L’indemnité due au défenseur d’office de X._______ doit être arrêtée à 594 fr. en chiffres arrondis, soit 3 heures de travail d’avocat au tarif horaire de 180 fr., auxquels s’ajoutent des débours forfaitaires à concurrence de 2 % (art. 3bis al. 1 RAJ [Règlement sur l'assistance judiciaire en matière civile du 7 décembre 2010; BLV 211.02.3], applicable par renvoi de l’art. 26b TFIP), par 10 fr. 80, ainsi que la TVA, par
42.
fr. 40.
Les frais de la procédure de recours, constitués en l’espèce de l’émolument d'arrêt, par 880 fr. (art. 20 al. 1 TFIP [tarif des frais de procédure et indemnités en matière pénale du 28 septembre 2010; BLV 312.03.1]), et des frais imputables à la défense d’office (art. 422 al. 1 et 2 let. a CPP), fixés à 594 fr., seront mis à la charge du recourant, qui succombe (art. 428 al. 1 CPP).
Le remboursement à l’Etat de l’indemnité allouée au défenseur d’office du recourant ne sera toutefois exigible que pour autant que la situation financière de ce dernier le permette (art. 135 al. 4 let. a CPP).
Par ces motifs, la Chambre des recours pénale prononce:
Par ces motifs, la Chambre des recours pénale prononce:
I. Le recours est rejeté. II. L’ordonnance du 5 mai 2021 est confirmée. III. L'indemnité allouée au défenseur d'office de X._______ est fixée à 594 fr. (cinq cent nonante-quatre francs). IV. Les frais d'arrêt, par 880 fr. (huit cent huitante francs), ainsi que l'indemnité allouée au défenseur d'office du recourant, par
594 fr. (cinq cent nonante-quatre francs), sont mis à la charge de X._______. V. Le remboursement à l'Etat de l’indemnité allouée au chiffre IV ci-dessus ne sera exigible que pour autant que la situation financière de X._______ le permette. VI. L’arrêt est exécutoire.

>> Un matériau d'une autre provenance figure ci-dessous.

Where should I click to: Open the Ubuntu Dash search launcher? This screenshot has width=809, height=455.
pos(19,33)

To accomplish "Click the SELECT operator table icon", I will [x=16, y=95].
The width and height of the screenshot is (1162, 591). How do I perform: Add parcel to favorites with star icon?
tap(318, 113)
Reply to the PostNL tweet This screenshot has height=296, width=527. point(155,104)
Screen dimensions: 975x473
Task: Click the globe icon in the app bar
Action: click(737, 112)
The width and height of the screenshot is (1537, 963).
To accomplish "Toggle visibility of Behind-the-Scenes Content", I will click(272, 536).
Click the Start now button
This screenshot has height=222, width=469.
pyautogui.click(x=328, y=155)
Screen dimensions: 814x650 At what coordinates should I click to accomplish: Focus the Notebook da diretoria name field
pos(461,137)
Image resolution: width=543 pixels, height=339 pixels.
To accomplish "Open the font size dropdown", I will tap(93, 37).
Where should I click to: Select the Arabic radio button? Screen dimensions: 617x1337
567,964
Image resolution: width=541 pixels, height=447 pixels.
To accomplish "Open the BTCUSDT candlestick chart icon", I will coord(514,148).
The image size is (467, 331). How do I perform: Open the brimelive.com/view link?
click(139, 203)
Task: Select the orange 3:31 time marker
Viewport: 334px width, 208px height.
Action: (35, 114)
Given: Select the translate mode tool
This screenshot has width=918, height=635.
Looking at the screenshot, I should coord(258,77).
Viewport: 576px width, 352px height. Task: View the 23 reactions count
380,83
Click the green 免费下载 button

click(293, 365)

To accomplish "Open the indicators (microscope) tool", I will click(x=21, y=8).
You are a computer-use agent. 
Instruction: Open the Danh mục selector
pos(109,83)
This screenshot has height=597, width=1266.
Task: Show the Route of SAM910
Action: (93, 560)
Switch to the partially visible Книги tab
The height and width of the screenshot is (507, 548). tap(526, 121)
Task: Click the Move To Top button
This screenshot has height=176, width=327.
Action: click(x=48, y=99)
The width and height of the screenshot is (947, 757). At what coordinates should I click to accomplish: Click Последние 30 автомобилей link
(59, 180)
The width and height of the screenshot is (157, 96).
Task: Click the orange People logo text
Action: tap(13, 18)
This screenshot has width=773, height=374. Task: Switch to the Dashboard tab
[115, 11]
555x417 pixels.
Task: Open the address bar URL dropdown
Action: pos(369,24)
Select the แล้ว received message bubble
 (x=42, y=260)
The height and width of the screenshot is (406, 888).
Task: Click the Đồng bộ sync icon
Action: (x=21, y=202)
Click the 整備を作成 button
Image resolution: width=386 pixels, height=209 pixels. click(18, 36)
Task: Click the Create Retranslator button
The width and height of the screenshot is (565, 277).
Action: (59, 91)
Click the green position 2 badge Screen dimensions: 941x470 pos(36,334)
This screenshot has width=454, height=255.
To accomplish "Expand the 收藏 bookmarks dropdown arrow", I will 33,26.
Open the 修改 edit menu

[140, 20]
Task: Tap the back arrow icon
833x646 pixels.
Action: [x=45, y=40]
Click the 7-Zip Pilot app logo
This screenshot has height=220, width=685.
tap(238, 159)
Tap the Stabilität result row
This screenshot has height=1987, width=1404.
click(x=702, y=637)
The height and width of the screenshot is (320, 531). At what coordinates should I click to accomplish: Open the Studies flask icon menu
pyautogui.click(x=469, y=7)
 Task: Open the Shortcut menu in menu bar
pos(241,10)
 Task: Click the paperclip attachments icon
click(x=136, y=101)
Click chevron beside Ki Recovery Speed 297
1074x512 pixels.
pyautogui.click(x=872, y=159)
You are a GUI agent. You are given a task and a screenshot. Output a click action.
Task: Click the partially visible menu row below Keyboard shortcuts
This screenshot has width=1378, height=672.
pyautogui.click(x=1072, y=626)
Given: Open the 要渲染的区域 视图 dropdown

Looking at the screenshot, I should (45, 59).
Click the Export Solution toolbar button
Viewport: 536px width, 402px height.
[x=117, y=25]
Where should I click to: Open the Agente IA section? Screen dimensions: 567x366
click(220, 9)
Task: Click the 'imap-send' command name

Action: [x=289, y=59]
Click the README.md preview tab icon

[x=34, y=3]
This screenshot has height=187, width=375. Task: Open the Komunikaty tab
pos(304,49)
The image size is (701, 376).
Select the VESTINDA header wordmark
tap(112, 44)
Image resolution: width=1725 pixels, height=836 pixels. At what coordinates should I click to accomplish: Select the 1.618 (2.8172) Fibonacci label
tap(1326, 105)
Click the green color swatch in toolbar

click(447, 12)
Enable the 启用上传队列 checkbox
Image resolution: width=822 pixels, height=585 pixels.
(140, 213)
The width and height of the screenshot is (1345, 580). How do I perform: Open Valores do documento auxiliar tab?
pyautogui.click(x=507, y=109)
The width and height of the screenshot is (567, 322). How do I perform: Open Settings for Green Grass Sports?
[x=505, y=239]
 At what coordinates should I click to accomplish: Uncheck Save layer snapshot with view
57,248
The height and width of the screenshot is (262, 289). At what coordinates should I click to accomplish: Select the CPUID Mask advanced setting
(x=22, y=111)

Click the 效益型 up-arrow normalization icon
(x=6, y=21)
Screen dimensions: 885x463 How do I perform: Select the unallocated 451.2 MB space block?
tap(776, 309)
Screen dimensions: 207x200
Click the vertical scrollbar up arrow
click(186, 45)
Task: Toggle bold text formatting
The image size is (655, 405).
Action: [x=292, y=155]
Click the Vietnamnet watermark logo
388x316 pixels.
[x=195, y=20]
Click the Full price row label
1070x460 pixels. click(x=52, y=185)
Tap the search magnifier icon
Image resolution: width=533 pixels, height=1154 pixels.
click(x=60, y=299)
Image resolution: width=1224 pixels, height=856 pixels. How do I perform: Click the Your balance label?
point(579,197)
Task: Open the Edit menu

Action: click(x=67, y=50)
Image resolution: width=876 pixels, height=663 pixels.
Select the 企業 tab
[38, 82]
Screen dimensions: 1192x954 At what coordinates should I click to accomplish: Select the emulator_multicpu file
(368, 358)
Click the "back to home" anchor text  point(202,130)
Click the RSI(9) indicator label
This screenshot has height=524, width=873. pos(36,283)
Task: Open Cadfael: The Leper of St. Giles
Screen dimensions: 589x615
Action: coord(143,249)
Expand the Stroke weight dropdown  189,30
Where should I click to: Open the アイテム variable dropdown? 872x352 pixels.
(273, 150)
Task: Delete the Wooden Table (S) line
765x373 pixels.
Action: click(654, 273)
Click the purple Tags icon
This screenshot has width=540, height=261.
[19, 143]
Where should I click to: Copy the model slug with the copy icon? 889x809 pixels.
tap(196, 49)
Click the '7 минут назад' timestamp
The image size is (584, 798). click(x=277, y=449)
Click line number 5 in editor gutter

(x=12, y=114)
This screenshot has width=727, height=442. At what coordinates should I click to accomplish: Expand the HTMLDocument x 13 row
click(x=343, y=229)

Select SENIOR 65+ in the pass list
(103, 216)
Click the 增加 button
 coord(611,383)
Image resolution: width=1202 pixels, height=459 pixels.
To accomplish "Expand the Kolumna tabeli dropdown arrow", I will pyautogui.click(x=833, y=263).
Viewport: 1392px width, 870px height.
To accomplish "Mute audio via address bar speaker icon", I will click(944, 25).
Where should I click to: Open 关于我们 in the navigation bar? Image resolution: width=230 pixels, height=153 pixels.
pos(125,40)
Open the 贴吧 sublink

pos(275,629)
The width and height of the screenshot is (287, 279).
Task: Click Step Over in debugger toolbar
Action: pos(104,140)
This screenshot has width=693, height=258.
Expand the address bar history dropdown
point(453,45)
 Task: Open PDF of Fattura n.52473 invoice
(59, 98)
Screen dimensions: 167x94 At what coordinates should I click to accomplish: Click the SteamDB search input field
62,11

Le président: Le greffier:
Du
Le présent arrêt, dont la rédaction a été approuvée à huis clos, est notifié, par l'envoi d'une copie complète, à: - Me Eric Stauffacher, avocat (pour X._______), - Ministère public central,
et communiqué à: - Mme la Présidente du Tribunal des mesures de contrainte, - Mme la Procureure du Ministère cantonal Strada,
par l’envoi de photocopies.
Le présent arrêt peut faire l'objet d'un recours en matière pénale devant le Tribunal fédéral au sens des art. 78 ss LTF (Loi du 17 juin 2005 sur le Tribunal fédéral; RS 173.110). Ce recours doit être déposé devant le Tribunal fédéral dans les trente jours qui suivent la notification de l'expédition complète (art. 100 al. 1 LTF).
En vertu de l’art. 135 al. 3 let. b CPP, le présent arrêt peut, en tant qu'il concerne l’indemnité d’office, faire l’objet d’un recours au sens des art. 393 ss CPP devant le Tribunal pénal fédéral (art. 37 al. 1 et 39 al.
1 LOAP [Loi fédérale du 19 mars 2010 sur l’organisation des autorités pénales; RS 173.71]). Ce recours doit être déposé devant le Tribunal pénal fédéral dans un délai de dix jours dès la notification de l’arrêt attaqué (art. 396 al. 1 CPP).